The setup should be familiar by now. A group of friends (1) cheat death when one of them has a vision of their demise, and (2) is systematically hunted down according to the order they were supposed to die in. This time around, the hapless clairvoyant is a young aspiring chef named Sam (Nicholas D’Agosto); suddenly, and quite unexplainably, he foresaw the collapse of a suspension bridge while he and his co-workers were on it, specifically on a bus transporting them all to a retreat. In both the premonition and the actual event, the destruction is spectacular. I could have lived without the shot of a girl falling and getting impaled through the chest by a boat’s mast, but then again, that’s just me.
Making his third appearance as mortician William Bludworth is Tony Todd. Here is a role taken straight from the pages of a horror typecast manual; he shows up unannounced, disappears in the blink of an eye, and with a devilish smirk says all manner of creepy things in a monotone whisper. He seems to know an awful lot about death, and I mean in ways apart from the obvious implications of his job. He knows, for example, that if one has managed to cheat death, one must take a life in order to add years to his or her own.
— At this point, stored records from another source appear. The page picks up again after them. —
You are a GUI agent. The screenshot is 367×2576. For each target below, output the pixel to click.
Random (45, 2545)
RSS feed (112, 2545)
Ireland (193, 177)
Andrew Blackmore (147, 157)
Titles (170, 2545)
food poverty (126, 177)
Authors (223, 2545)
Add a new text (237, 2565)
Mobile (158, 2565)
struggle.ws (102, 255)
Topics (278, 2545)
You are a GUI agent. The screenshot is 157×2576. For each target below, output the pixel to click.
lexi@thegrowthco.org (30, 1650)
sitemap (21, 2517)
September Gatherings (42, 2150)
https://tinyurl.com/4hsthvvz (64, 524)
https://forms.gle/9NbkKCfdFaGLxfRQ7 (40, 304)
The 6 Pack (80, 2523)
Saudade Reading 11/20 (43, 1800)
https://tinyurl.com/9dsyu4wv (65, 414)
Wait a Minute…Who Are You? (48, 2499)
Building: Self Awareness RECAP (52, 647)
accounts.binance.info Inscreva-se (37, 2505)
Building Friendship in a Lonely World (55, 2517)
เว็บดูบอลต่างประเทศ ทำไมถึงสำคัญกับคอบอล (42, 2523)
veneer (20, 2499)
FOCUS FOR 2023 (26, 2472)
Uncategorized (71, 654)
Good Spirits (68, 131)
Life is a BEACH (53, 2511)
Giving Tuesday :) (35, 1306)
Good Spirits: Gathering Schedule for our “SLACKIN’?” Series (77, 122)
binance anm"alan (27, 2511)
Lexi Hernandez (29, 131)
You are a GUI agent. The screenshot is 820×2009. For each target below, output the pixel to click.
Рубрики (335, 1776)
This piques the interest of Sam’s friend, Peter (Miles Fisher), who should have been required to wear a sign around his neck saying, “I may seem calm and collected, but I will eventually freak out.” Funny that Sam isn’t able to pick up on this. Of course, even as his friends are dying all around him, he’s still able to have a romantic dinner with his girlfriend, Molly (Emma Bell), and talk about possibly accepting an apprenticeship in Paris.
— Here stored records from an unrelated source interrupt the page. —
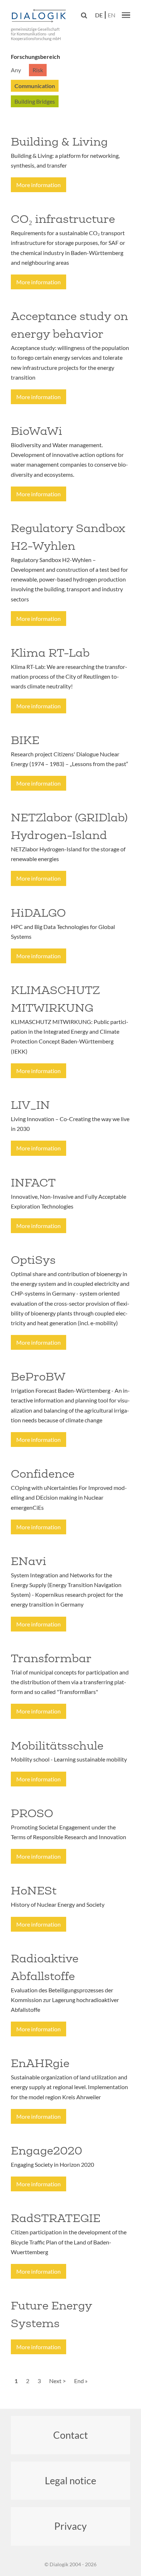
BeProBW (38, 1376)
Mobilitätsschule (57, 1745)
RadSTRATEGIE (56, 2218)
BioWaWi (36, 430)
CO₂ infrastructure (63, 218)
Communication (34, 85)
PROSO (32, 1813)
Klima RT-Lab (50, 652)
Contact (70, 2435)
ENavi (28, 1561)
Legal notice (70, 2480)
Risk (38, 69)
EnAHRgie (40, 2063)
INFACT (33, 1182)
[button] (126, 15)
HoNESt (33, 1890)
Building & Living (59, 141)
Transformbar (51, 1658)
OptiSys (33, 1259)
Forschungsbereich (35, 56)
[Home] (40, 16)
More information (38, 184)
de (99, 15)
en (111, 15)
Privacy (70, 2526)
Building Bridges (34, 101)
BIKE (25, 740)
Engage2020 (46, 2150)
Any (16, 69)
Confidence (42, 1473)
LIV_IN (30, 1104)
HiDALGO (38, 912)
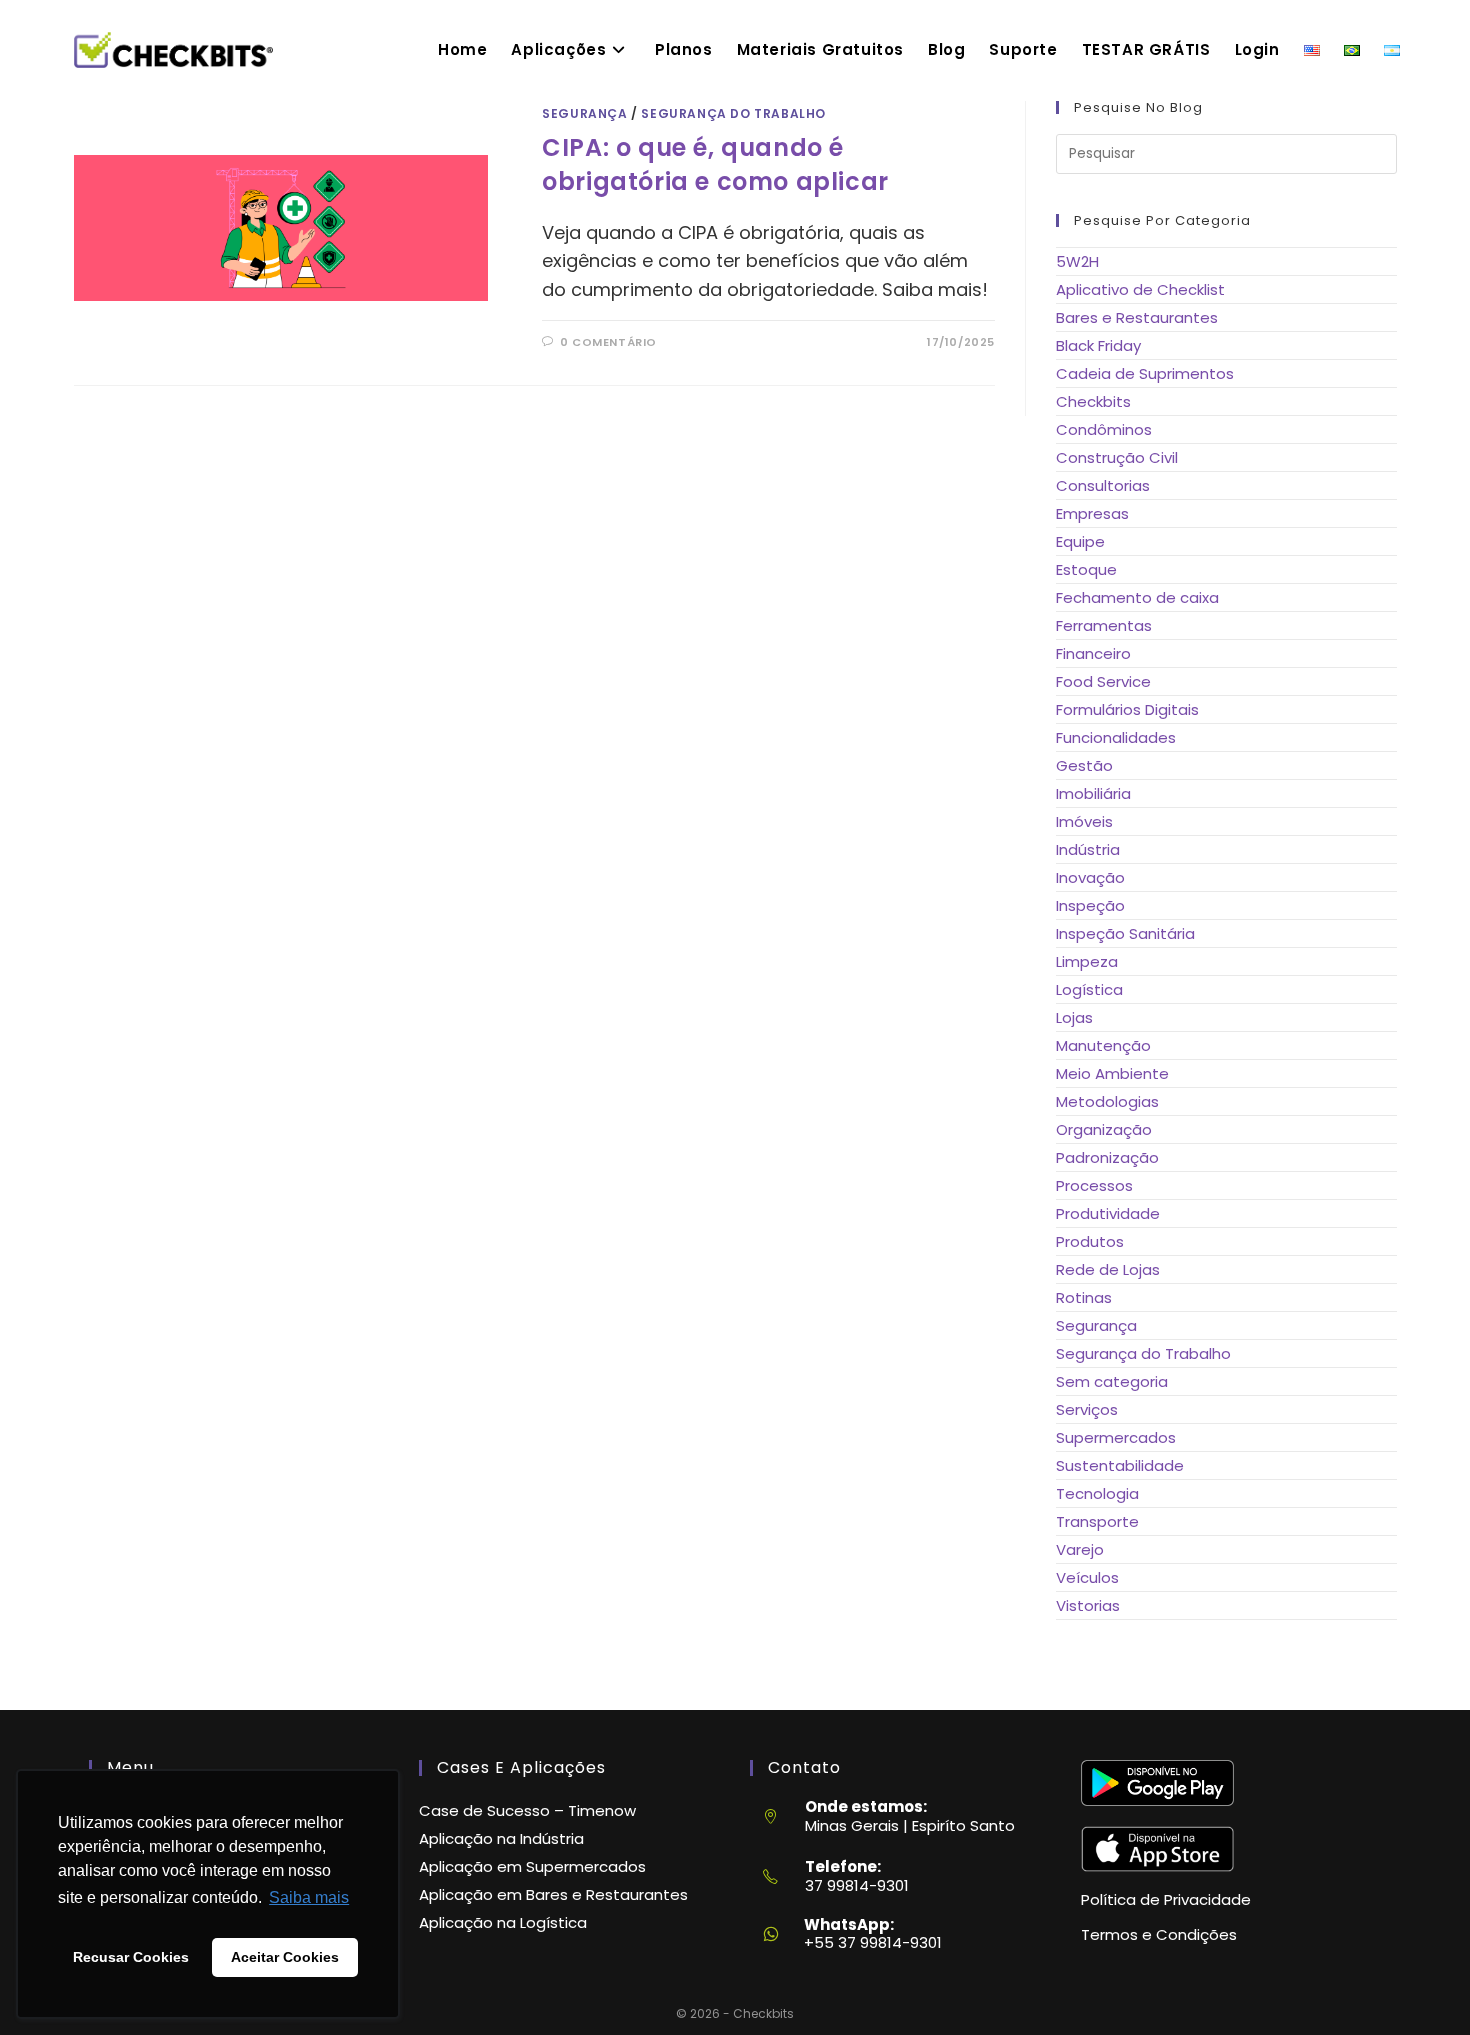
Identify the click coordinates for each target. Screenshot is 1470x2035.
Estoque (1086, 569)
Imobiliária (1093, 793)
Admittedly, the final major scene is clever, although I don’t think I should elaborate on why. I also enjoyed the hilariously unconvincing romantic drama between D’Agosto and Bell. I’m not saying their performances are bad; I’m saying that they’re making an effort in a film that so clearly doesn’t call for one. Of course, then we’d be heading back into territory that made the previous film such an unpleasant experience for me. I think the best solution would have been to not make Final Destination 5 at all — nor the fourth film or the third or the second. The first film was engaging and really quite scary, which was all that I needed. Why diminish the impact with a string of obviously inferior sequels? I don’t know who made it a rule that original horror films are franchise launchers by default, but whoever it is should familiarize him or herself with the concept of quality over quantity.